Segment Start: Supplied entries

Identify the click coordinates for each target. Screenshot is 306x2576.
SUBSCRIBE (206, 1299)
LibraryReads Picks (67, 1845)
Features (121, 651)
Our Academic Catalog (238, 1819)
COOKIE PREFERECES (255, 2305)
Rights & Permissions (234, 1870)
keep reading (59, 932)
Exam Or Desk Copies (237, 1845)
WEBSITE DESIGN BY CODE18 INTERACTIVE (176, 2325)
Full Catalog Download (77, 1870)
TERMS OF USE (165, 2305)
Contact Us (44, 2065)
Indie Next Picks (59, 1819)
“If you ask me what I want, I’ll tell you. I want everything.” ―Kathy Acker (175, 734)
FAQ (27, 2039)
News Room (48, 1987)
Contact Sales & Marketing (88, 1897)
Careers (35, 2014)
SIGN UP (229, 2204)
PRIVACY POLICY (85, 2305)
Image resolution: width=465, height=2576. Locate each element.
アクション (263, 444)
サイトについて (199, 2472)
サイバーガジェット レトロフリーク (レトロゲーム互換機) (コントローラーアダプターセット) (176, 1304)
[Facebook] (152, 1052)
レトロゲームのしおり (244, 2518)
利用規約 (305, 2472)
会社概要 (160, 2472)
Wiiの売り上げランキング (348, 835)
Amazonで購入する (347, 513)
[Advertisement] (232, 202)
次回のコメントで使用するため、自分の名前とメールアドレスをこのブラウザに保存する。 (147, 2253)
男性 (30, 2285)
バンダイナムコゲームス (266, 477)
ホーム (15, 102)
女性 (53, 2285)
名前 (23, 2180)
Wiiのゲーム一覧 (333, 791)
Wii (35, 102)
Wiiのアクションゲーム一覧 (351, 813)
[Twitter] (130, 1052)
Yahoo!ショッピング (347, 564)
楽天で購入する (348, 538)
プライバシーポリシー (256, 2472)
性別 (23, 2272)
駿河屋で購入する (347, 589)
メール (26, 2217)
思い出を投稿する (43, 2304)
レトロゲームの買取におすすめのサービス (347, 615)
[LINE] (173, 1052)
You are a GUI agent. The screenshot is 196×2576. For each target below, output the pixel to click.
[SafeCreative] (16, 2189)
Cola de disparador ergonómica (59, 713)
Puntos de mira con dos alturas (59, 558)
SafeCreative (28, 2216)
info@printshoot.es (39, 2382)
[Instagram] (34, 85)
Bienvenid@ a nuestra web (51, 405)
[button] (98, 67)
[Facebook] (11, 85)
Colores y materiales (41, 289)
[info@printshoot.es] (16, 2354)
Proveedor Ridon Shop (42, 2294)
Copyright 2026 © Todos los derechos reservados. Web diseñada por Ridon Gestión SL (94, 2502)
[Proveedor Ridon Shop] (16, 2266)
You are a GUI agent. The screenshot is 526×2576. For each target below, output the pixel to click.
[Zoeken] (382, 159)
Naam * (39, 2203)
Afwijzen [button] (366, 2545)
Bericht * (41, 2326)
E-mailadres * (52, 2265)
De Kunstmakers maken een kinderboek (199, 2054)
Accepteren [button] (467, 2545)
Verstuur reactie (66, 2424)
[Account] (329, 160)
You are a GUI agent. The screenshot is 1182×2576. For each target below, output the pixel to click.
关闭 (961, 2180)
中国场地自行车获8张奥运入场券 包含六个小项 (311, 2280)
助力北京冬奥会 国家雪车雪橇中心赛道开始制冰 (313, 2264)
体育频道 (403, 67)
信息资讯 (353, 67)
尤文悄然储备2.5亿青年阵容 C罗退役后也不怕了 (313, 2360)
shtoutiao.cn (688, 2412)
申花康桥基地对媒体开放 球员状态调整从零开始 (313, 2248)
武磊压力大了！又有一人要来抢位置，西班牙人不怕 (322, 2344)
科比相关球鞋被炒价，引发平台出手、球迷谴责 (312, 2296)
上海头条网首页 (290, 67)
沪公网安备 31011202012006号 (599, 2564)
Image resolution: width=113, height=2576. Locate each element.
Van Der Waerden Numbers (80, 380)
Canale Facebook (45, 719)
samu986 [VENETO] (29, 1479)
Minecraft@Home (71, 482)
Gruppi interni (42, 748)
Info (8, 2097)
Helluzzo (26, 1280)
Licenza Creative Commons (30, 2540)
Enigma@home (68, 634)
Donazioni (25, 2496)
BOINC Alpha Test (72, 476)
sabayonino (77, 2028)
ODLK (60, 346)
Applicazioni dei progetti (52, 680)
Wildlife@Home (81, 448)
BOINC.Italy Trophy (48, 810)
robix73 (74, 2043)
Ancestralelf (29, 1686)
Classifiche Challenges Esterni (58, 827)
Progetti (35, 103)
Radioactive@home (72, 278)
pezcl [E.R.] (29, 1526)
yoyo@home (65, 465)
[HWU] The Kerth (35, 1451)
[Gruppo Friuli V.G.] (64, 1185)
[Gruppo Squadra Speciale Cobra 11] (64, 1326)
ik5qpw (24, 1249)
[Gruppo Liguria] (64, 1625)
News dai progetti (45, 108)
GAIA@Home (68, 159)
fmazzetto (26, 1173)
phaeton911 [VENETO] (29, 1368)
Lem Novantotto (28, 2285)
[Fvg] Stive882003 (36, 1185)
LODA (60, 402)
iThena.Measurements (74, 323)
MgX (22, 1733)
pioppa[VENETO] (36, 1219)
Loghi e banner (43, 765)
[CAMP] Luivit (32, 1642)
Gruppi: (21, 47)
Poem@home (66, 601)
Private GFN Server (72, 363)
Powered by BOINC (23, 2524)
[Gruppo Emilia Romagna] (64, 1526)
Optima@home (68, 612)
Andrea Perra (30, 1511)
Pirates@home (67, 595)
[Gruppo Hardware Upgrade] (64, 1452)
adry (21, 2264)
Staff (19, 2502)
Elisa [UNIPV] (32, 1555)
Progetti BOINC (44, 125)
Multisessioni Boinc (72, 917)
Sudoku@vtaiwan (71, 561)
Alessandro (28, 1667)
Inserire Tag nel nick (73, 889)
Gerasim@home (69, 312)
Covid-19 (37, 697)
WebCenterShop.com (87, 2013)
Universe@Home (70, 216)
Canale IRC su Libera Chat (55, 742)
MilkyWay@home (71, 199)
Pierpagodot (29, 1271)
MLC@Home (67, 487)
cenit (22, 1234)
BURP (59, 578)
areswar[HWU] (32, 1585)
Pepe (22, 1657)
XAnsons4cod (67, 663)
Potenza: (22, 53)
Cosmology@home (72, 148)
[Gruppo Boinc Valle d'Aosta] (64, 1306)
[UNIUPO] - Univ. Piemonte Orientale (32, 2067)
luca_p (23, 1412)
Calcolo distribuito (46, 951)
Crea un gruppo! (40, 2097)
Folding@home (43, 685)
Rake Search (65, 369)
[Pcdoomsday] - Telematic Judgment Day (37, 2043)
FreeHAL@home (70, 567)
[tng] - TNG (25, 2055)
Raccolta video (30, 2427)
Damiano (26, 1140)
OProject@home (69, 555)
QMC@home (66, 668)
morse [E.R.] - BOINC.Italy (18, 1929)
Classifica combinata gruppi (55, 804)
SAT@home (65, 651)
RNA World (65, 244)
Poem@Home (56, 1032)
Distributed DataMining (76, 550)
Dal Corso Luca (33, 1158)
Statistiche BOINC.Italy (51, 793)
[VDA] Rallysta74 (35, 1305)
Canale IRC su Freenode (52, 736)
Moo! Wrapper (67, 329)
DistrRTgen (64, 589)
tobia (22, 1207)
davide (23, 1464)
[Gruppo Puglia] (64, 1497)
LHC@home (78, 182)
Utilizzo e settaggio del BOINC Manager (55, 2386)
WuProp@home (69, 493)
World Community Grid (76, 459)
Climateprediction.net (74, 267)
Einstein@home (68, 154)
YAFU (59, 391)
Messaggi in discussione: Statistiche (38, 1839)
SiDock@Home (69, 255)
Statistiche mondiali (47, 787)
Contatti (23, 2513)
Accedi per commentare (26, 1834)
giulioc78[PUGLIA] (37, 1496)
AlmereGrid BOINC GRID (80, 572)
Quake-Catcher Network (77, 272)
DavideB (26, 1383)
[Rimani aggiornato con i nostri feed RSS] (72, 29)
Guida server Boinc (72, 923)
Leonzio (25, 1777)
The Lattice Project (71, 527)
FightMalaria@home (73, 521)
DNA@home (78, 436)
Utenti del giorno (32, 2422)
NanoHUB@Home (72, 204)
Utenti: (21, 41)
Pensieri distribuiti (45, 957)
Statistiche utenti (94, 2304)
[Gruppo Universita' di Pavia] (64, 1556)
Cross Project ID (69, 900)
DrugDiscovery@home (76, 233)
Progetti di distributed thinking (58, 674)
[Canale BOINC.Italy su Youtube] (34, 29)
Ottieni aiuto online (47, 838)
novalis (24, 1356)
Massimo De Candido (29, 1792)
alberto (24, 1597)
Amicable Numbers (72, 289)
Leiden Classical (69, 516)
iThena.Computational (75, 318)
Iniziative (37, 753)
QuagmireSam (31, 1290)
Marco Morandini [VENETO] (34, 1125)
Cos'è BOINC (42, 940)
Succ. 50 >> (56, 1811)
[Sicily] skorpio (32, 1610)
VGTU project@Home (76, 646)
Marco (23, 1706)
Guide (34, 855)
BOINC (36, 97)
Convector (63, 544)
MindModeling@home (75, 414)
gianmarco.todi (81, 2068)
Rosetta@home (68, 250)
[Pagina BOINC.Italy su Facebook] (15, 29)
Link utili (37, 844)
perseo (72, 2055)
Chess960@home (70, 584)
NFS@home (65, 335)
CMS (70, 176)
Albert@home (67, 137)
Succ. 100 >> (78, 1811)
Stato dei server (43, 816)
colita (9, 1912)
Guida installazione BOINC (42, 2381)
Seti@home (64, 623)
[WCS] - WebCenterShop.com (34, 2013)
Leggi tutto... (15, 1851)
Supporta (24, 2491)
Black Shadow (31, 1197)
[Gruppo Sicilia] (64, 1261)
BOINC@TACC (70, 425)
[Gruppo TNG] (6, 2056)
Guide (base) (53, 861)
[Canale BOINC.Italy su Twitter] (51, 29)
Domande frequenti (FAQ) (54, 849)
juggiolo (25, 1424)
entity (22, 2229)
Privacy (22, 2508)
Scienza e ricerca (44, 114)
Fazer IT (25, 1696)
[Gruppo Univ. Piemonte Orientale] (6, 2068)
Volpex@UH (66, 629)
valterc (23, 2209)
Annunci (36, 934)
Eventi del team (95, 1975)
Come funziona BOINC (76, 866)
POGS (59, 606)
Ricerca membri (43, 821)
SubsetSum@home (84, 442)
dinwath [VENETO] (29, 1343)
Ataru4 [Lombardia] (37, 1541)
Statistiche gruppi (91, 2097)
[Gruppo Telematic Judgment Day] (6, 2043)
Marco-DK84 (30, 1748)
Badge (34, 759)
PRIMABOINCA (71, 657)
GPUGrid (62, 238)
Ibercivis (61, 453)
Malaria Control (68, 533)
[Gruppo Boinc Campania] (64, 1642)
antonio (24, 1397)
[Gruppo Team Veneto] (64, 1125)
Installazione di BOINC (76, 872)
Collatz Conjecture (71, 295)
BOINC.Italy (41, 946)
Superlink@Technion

Segment End: Supplied entries

- [What is being asked]: Everything above from the line containing "バンダイナムコゲームス (266, 477)" through the line containing "Helluzzo (26, 1280)" must be copied exactly. Nothing outside that range belongs in the answer.

- [Response below]:
バンダイナムコゲームス (266, 477)
ホーム (15, 102)
女性 (53, 2285)
名前 (23, 2180)
Wiiのゲーム一覧 (333, 791)
Wii (35, 102)
Wiiのアクションゲーム一覧 (351, 813)
[Twitter] (130, 1052)
Yahoo!ショッピング (347, 564)
楽天で購入する (348, 538)
プライバシーポリシー (256, 2472)
性別 (23, 2272)
駿河屋で購入する (347, 589)
メール (26, 2217)
思い出を投稿する (43, 2304)
レトロゲームの買取におすすめのサービス (347, 615)
[LINE] (173, 1052)
You are a GUI agent. The screenshot is 196×2576. For each target below, output the pixel to click.
[SafeCreative] (16, 2189)
Cola de disparador ergonómica (59, 713)
Puntos de mira con dos alturas (59, 558)
SafeCreative (28, 2216)
info@printshoot.es (39, 2382)
[Instagram] (34, 85)
Bienvenid@ a nuestra web (51, 405)
[button] (98, 67)
[Facebook] (11, 85)
Colores y materiales (41, 289)
[info@printshoot.es] (16, 2354)
Proveedor Ridon Shop (42, 2294)
Copyright 2026 © Todos los derechos reservados. Web diseñada por Ridon Gestión SL (94, 2502)
[Proveedor Ridon Shop] (16, 2266)
You are a GUI agent. The screenshot is 526×2576. For each target below, output the pixel to click.
[Zoeken] (382, 159)
Naam * (39, 2203)
Afwijzen [button] (366, 2545)
Bericht * (41, 2326)
E-mailadres * (52, 2265)
De Kunstmakers maken een kinderboek (199, 2054)
Accepteren [button] (467, 2545)
Verstuur reactie (66, 2424)
[Account] (329, 160)
You are a GUI agent. The screenshot is 1182×2576. For each target below, output the pixel to click.
关闭 (961, 2180)
中国场地自行车获8张奥运入场券 包含六个小项 (311, 2280)
助力北京冬奥会 国家雪车雪橇中心赛道开始制冰 (313, 2264)
体育频道 (403, 67)
信息资讯 (353, 67)
尤文悄然储备2.5亿青年阵容 C罗退役后也不怕了 (313, 2360)
shtoutiao.cn (688, 2412)
申花康桥基地对媒体开放 球员状态调整从零开始 (313, 2248)
武磊压力大了！又有一人要来抢位置，西班牙人不怕 (322, 2344)
科比相关球鞋被炒价，引发平台出手、球迷谴责 (312, 2296)
上海头条网首页 (290, 67)
沪公网安备 31011202012006号 (599, 2564)
Image resolution: width=113, height=2576. Locate each element.
Van Der Waerden Numbers (80, 380)
Canale Facebook (45, 719)
samu986 [VENETO] (29, 1479)
Minecraft@Home (71, 482)
Gruppi interni (42, 748)
Info (8, 2097)
Helluzzo (26, 1280)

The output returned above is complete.